I’ve long been intrigued by authors’ creative choices, so I’m always grateful for glimpses of the process involved in the birth of a novel.   Examples of such glimpses might include: how Marilynne Robinson constructed the character of John Ames in her wise and lyrical Gilead – of which she speaks in a Paris Review interview; where the roots of Giuseppe Tomasi di Lampedusa’s The Leopard are to be found – which transpire from his Places Of My Infancy; or how Vladimir Nabokov arrived at the voice of the eponymous protagonist of Pnin – as revealed in the autobiographical Speak, Memory.  Of course the books hold their own as narratives – I don’t need more, in order to enjoy and appreciate them – but insights into the inspirations, challenges and decisions behind them never fail to enrich the experience for me with the unique perspective they offer.

So I thought readers might be interested to know how I had reached one of the key decisions for any novel: that of narrative form, which impacts how we respond to a text.  That Summer in Puglia is in dramatic monologue form, which is rarely used in novels, unlike in poetry and drama.  So why, you might ask, did I opt for it?

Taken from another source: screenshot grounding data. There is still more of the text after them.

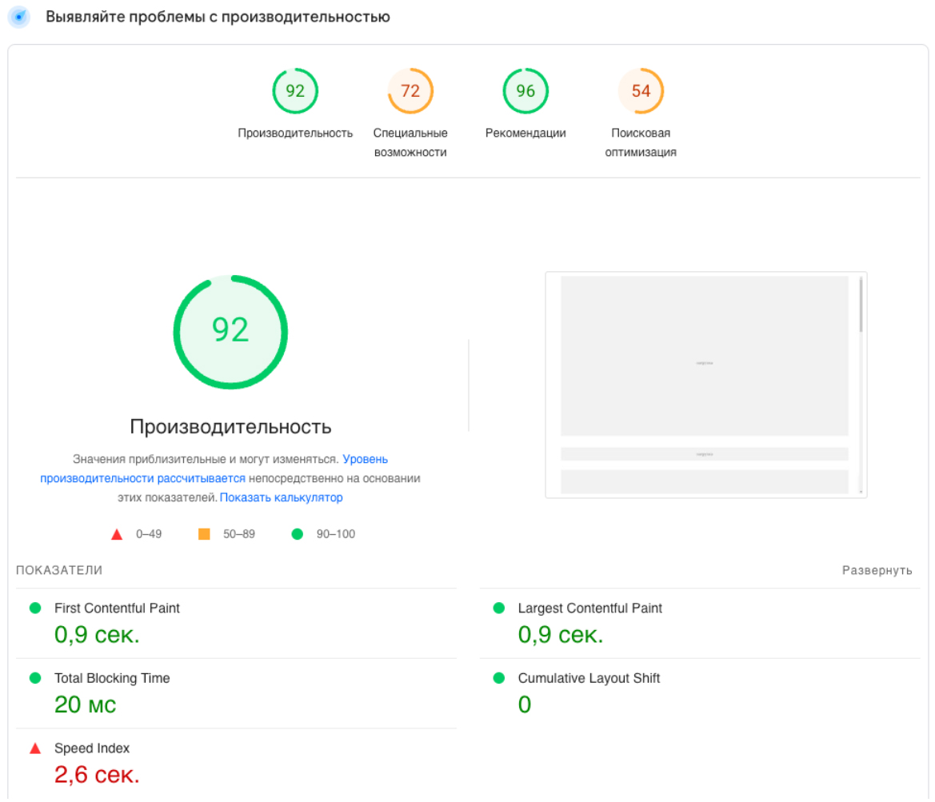Viewport: 935px width, 802px height.
Task: Click green dot beside First Contentful Paint
Action: pos(35,608)
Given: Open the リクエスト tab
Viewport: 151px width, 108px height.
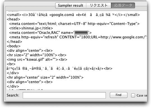Looking at the screenshot, I should click(99, 6).

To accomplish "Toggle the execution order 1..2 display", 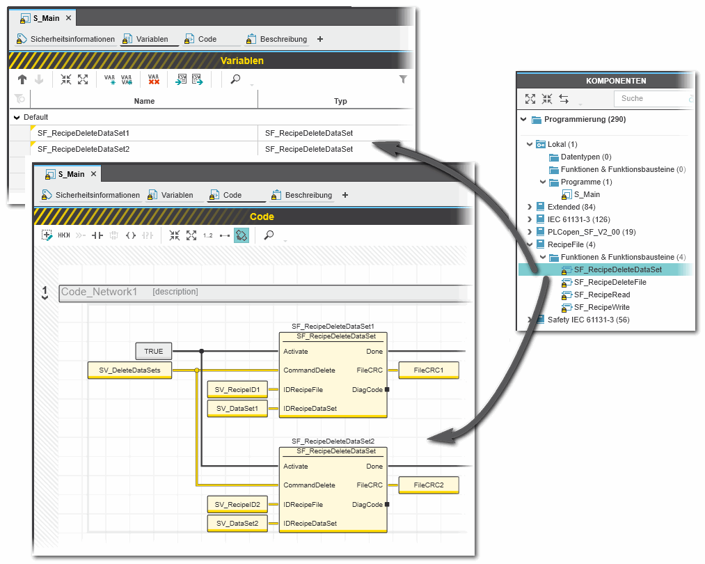I will (208, 235).
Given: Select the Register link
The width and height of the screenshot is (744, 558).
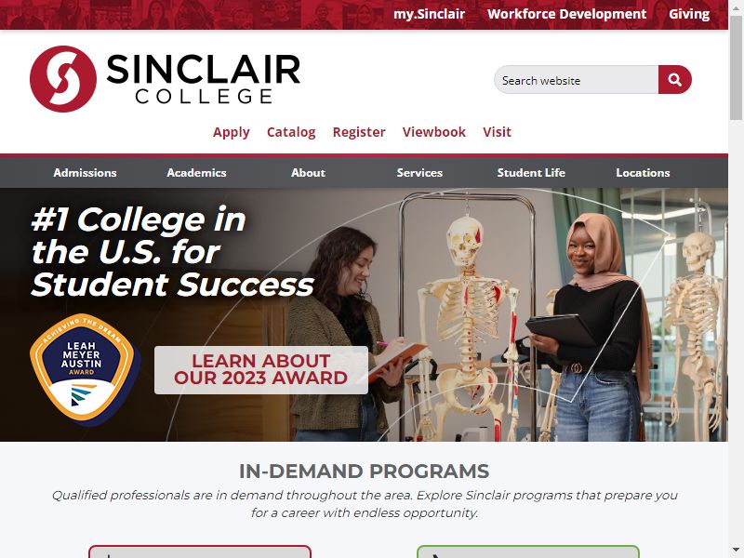Looking at the screenshot, I should click(359, 132).
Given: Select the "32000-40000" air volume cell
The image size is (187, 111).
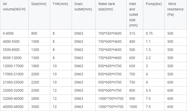Looking at the screenshot, I should [13, 99].
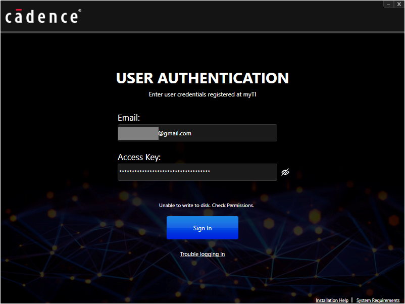Viewport: 405px width, 304px height.
Task: Click the disk permissions error message
Action: 202,205
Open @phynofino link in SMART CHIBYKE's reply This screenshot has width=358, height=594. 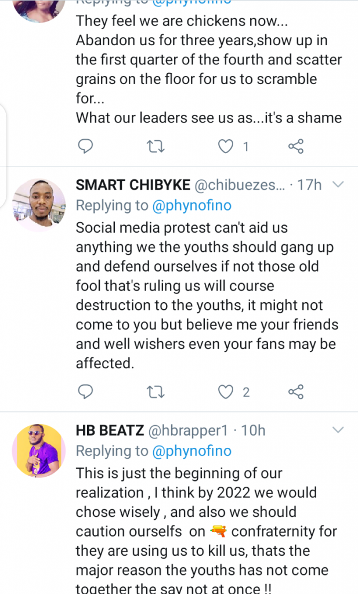(x=191, y=205)
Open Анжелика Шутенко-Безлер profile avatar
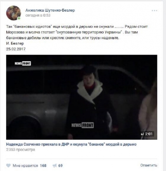The image size is (166, 171). [x=13, y=13]
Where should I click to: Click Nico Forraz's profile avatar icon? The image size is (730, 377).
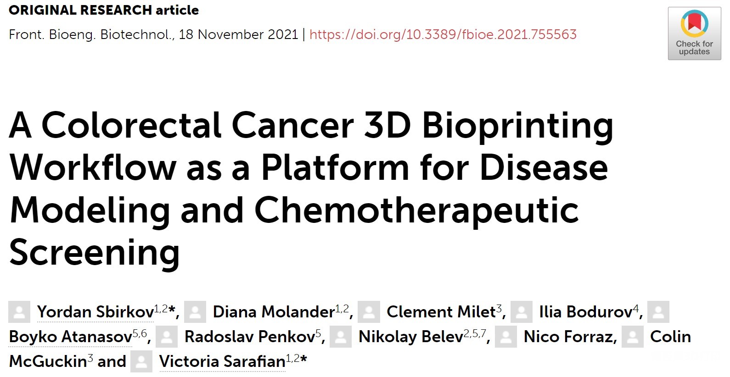[506, 337]
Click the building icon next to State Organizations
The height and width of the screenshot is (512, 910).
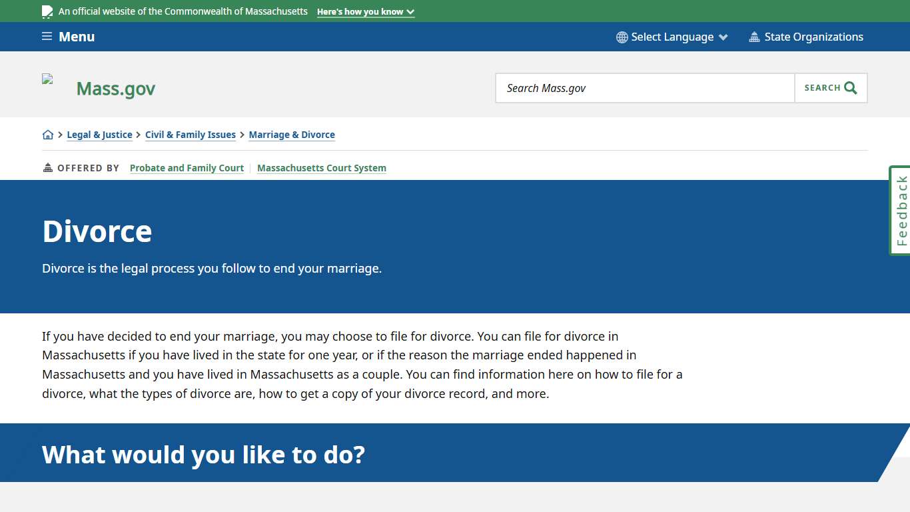point(754,37)
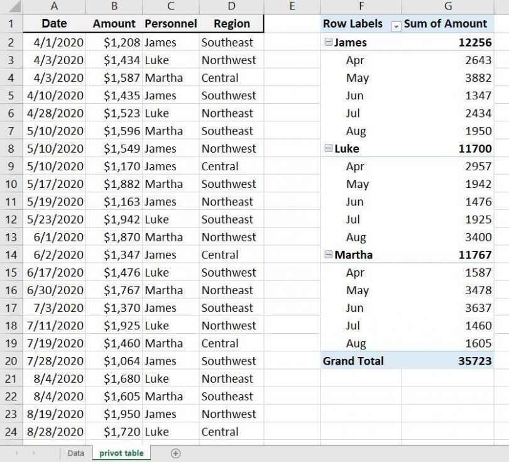
Task: Select the Region header cell
Action: (x=231, y=23)
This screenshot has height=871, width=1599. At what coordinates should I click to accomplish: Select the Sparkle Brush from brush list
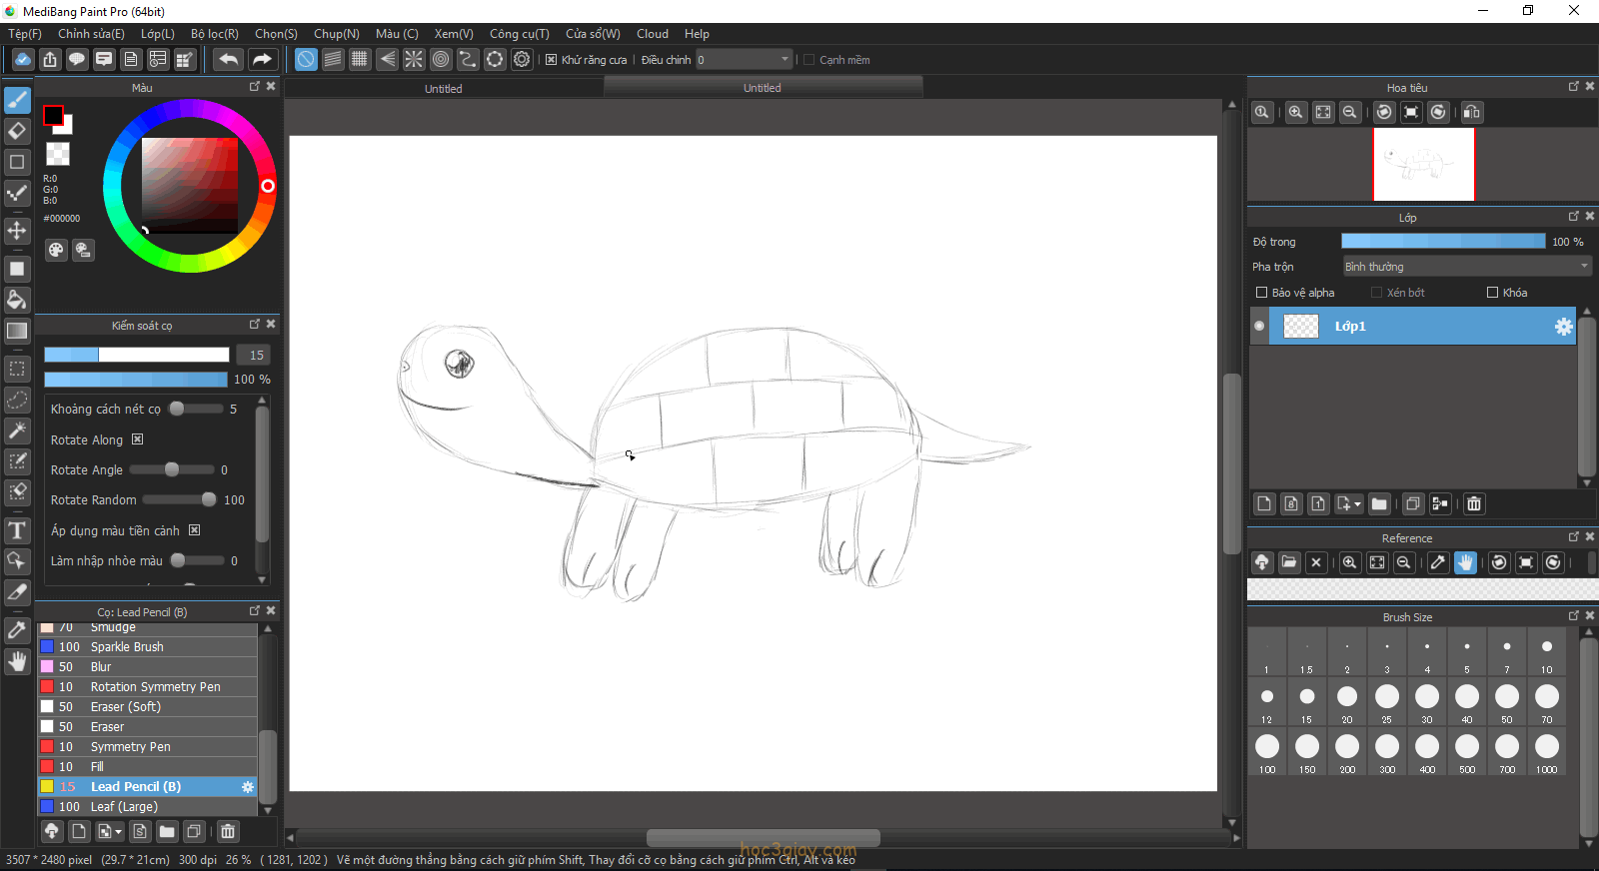(x=127, y=647)
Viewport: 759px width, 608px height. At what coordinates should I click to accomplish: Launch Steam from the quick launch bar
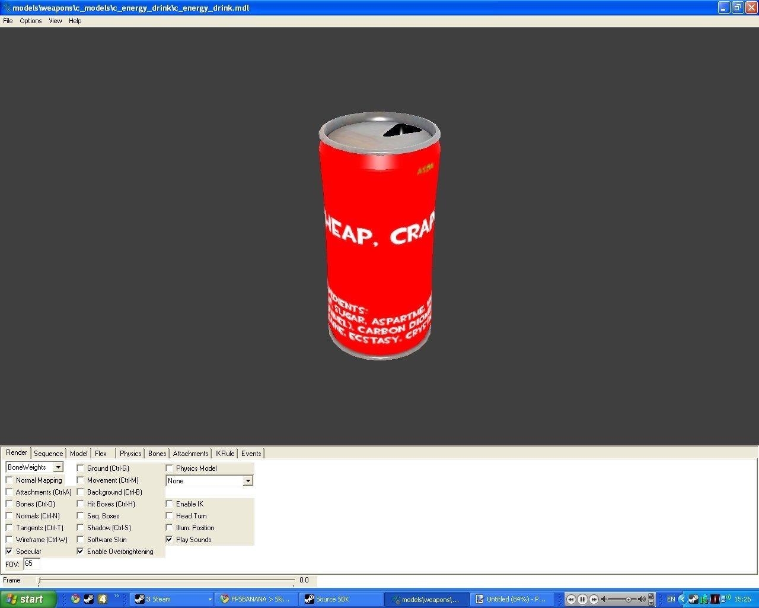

First, it may be helpful to clarify a couple of common sources of confusion.  A dramatic monologue is a variant of first-person narrative.  It’s distinct from interior monologue, as it involves the narrator speaking to an interlocutor, or ‘narratee’.  Interior monologue tends to give readers access to the narrator’s uncensored thoughts, including those unlikely to be divulged to anyone.  By contrast, narrators in dramatic monologues may or may not state facts and opinions – purposely or unwittingly.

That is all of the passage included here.